Un paradosso; eppure, in trent’anni nessuno ha cercato di superare questa criticità, come evidenzia la rappresentante di ARSI: «Negli IRCCS l’assistenza compete alle Regioni, mentre la ricerca è in capo al Ministero della Salute, i due enti non si sono mai messi d’accordo su chi debba gestire la dotazione organica della ricerca che risulta quindi del tutto assente nel programma. Noi chiediamo che siano le Regioni a farsi carico di questo aspetto come accade per l’assistenza, mentre il Ministero dovrebbe mettere a disposizione i fondi per regolarizzare le posizioni dei ricercatori sanitari».

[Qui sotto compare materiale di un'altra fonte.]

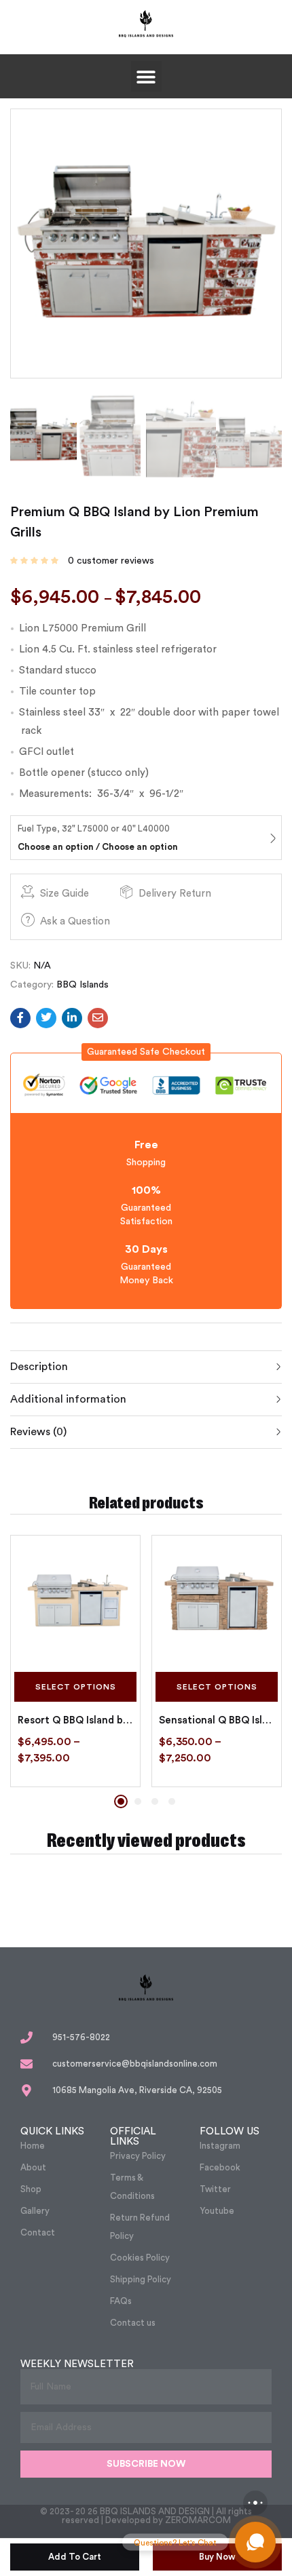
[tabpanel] (75, 1661)
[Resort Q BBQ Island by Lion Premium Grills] (75, 1600)
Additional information (68, 1399)
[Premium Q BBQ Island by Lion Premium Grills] (20, 1018)
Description (39, 1366)
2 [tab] (137, 1801)
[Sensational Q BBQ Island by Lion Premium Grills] (217, 1600)
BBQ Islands (82, 985)
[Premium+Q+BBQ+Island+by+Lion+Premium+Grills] (46, 1018)
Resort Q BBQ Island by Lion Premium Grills (75, 1720)
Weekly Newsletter (77, 2364)
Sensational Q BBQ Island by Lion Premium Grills (216, 1720)
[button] (146, 76)
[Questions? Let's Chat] (255, 2542)
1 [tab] (120, 1801)
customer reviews (111, 561)
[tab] (146, 1366)
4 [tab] (171, 1801)
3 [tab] (154, 1801)
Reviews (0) (38, 1431)
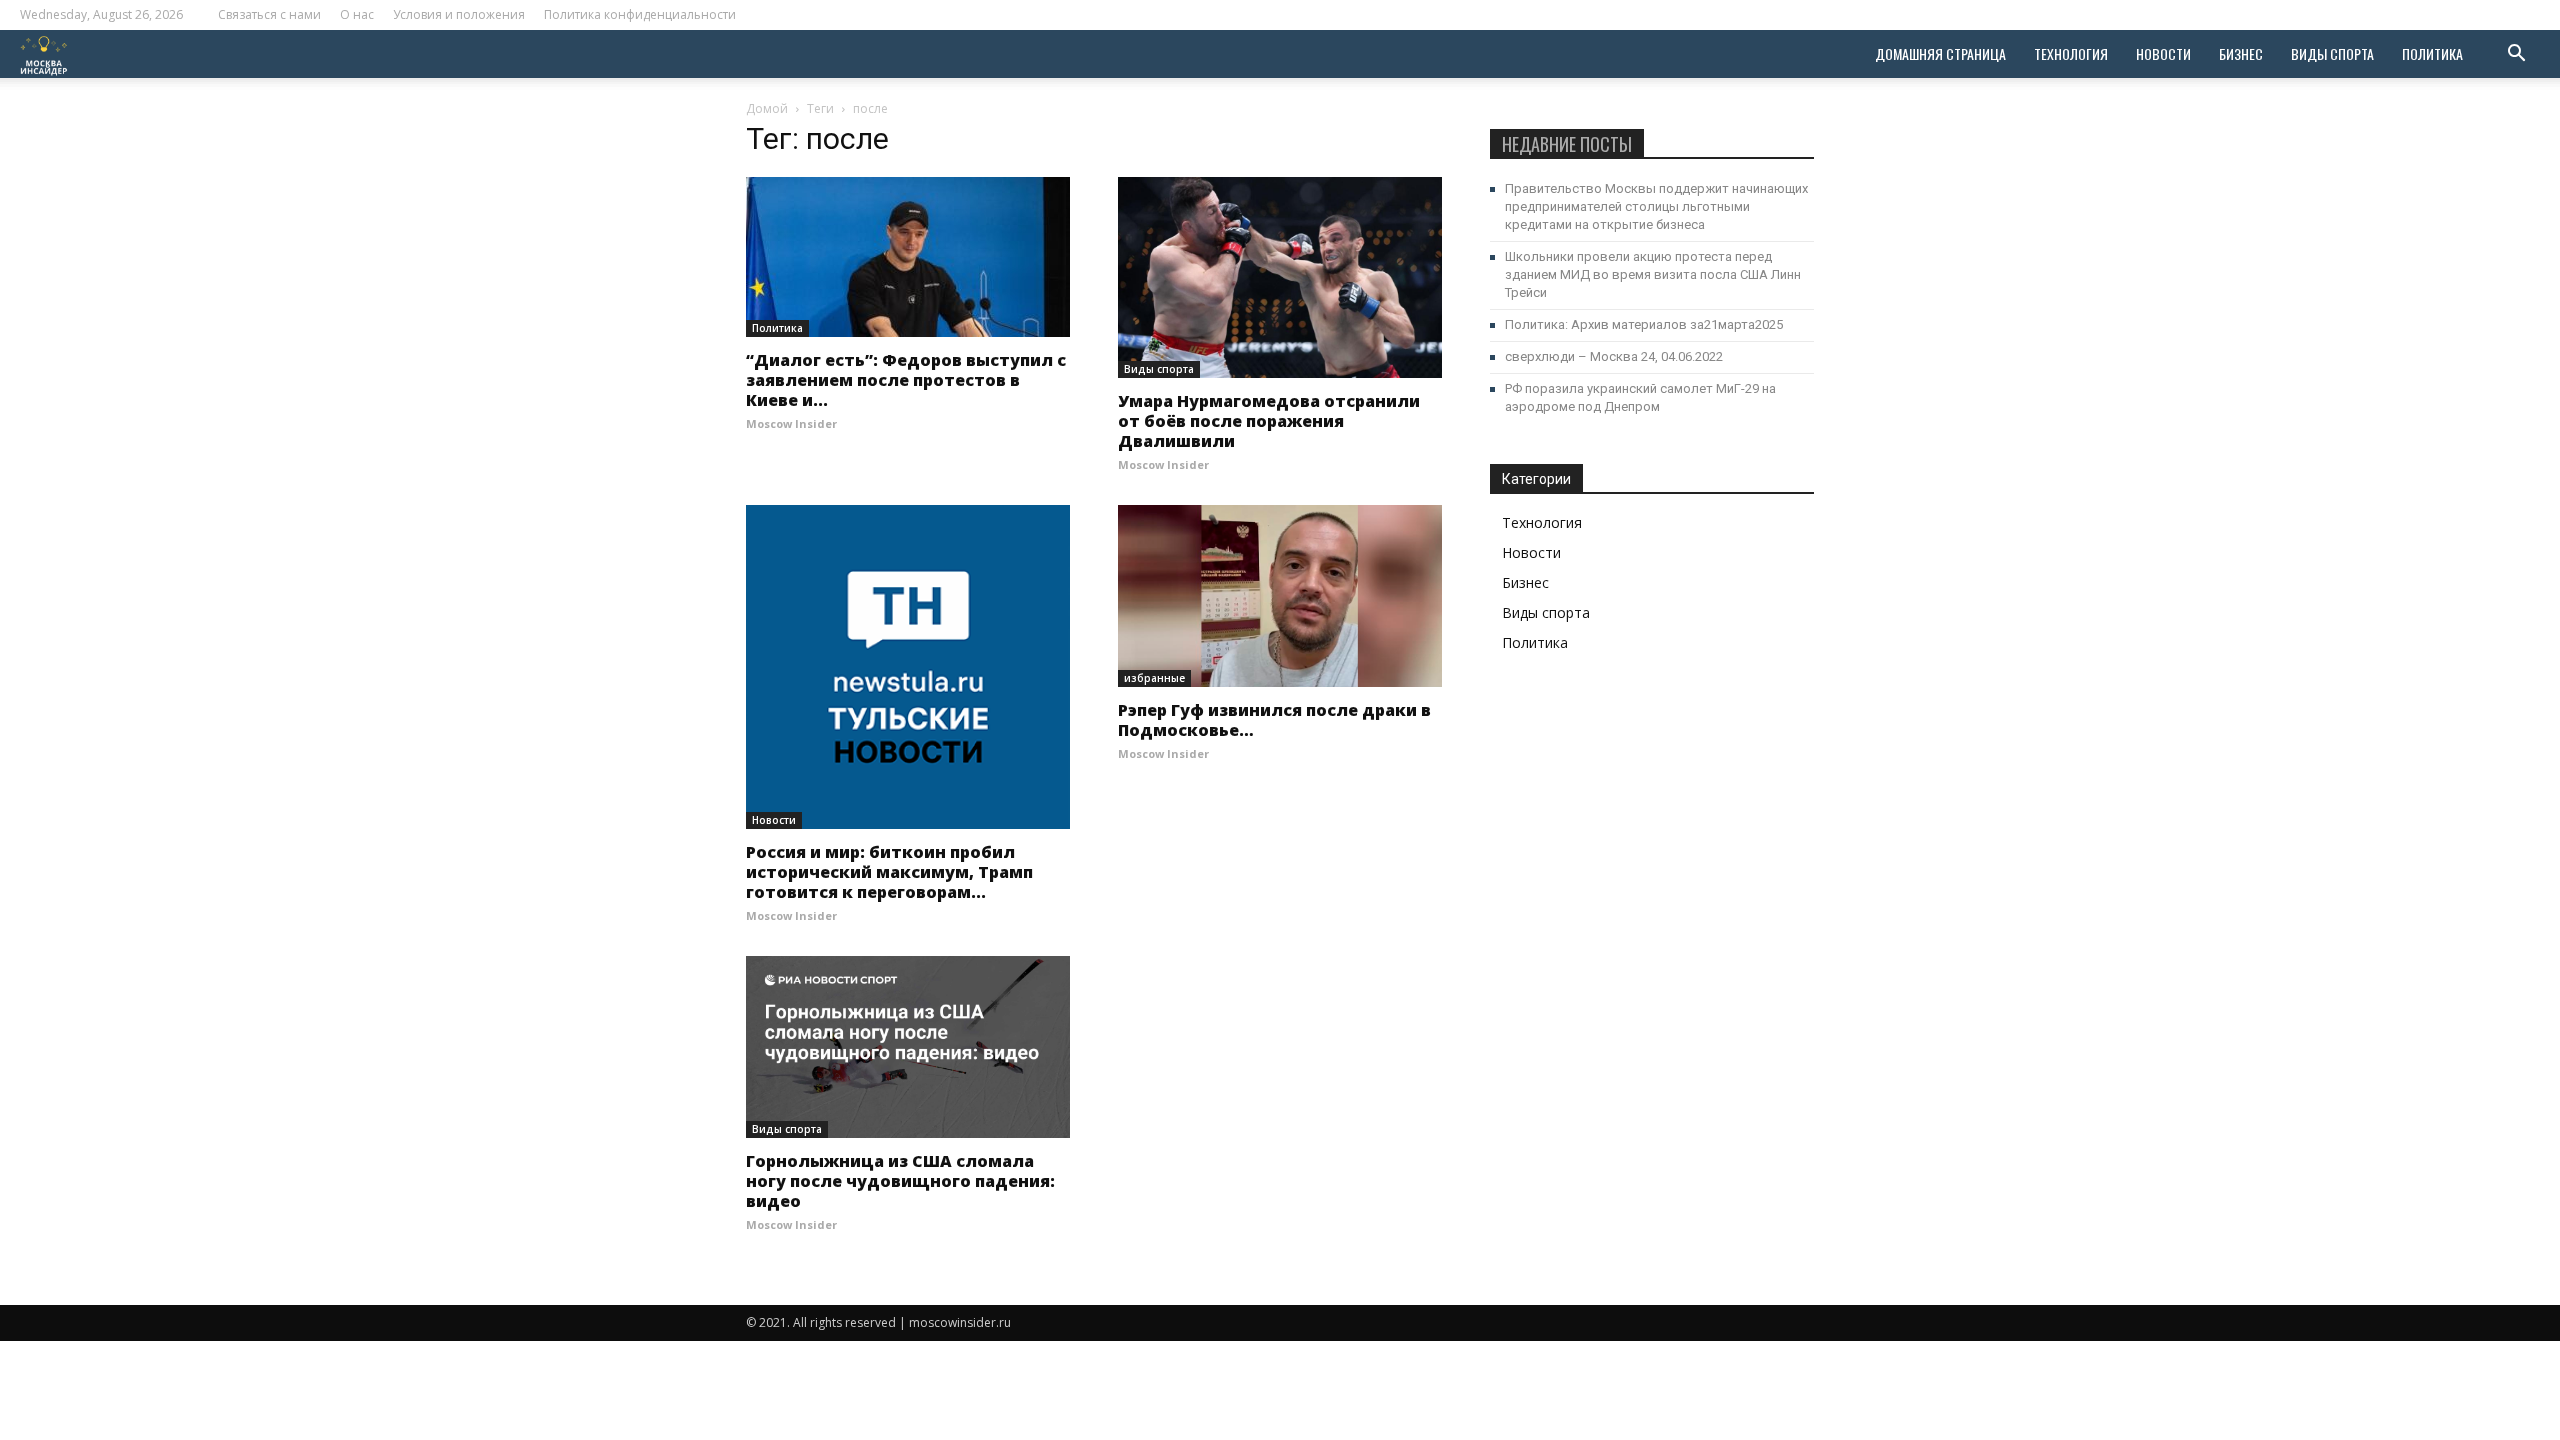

Al riguardo la legge 205 del 2017 ha stabilito un fondo da 90 milioni di euro che oggi sono utilizzati per contratti a tempo determinato anche per professionalità di lungo corso. «Alcuni di noi andranno in pensione senza mai aver avuto una stabilizzazione – evidenzia Convertino -. È indubbio che la situazione debba essere sanata, oggi più che mai dal momento che a partire dal 2021 i fondi ci sono, manca solo la volontà politica di farlo».
ARSI chiama in causa il Ministero della Salute che nel 2020 ha creato un contratto piramide con lo scopo di dare maggiore stabilità proprio ai ricercatori. Ma l’obiettivo non ha dato i risultati sperati: «Il nostro know out è unico al mondo, ma il rischio di perdere i ricercatori perché attratti da contratti stabili come dirigente biologo in uno studio di analisi è a volte troppo alto», ammette la referente di ARSI sottolineando come molti ricercatori siano rimasti ancorati ad un sistema precario perché sostenuti dalla passione per un lavoro gratificante. «Il dato inquietante è che nel momento in cui il Ministero ha pensato di aver trovato la chiave di svolta offrendo un contratto a piramide, a tempo determinato di cinque anni più altri cinque, il sistema ha registrato un abbandono del 25% dei ricercatori; quindi, l’idea di stabilizzazione pensata dal governo si è rivelata una catastrofe e deve essere sistemata con estrema urgenza».
Due gli interventi auspicati da ARSI: la modifica della legge 205, affinché si possano usare i fondi per le assunzioni dei ricercatori a tempo indeterminato e che le Regioni si facciano carico delle dotazioni organiche necessarie per dare un contratto stabile al personale. «Se fino a due anni fa l’investimento economico poteva spaventare ed essere un deterrente, oggi questa giustificazione non è più ammissibile per le Regioni che anche per questo motivo oggi dovrebbero farsi promotrici della nostra battaglia. La ricerca deve essere il fiore all’occhiello del nostro Paese».
A farsi carico della battaglia dei ricercatori sanitari in Regione Lombardia è Gregorio Mammì del Movimento 5 stelle che, lo scorso 22 marzo, ha presentato in consiglio regionale una mozione urgente. «Il 100% del personale di ricerca ha contratti a termine, motivo per cui anche i “cervelli in fuga” non rientrano in Italia – sottolinea Mammì -. La serietà di un paese si misura anche dalla stabilità che riesce a dare a questi settori fondamentali, tanto più che la situazione lavorativa dei ricercatori non è in linea con la Direttiva Europea 1999/70 che definisce il contratto a tempo indeterminato come contratto di norma tra lavoratore e datore di lavoro. Solo in Lombardia questi lavoratori hanno accumulato più di 4000 anni di precariato. Se le istituzioni italiane non sapranno dare le giuste risposte siamo pronti a sostenerli in altre sedi politiche e giuridiche».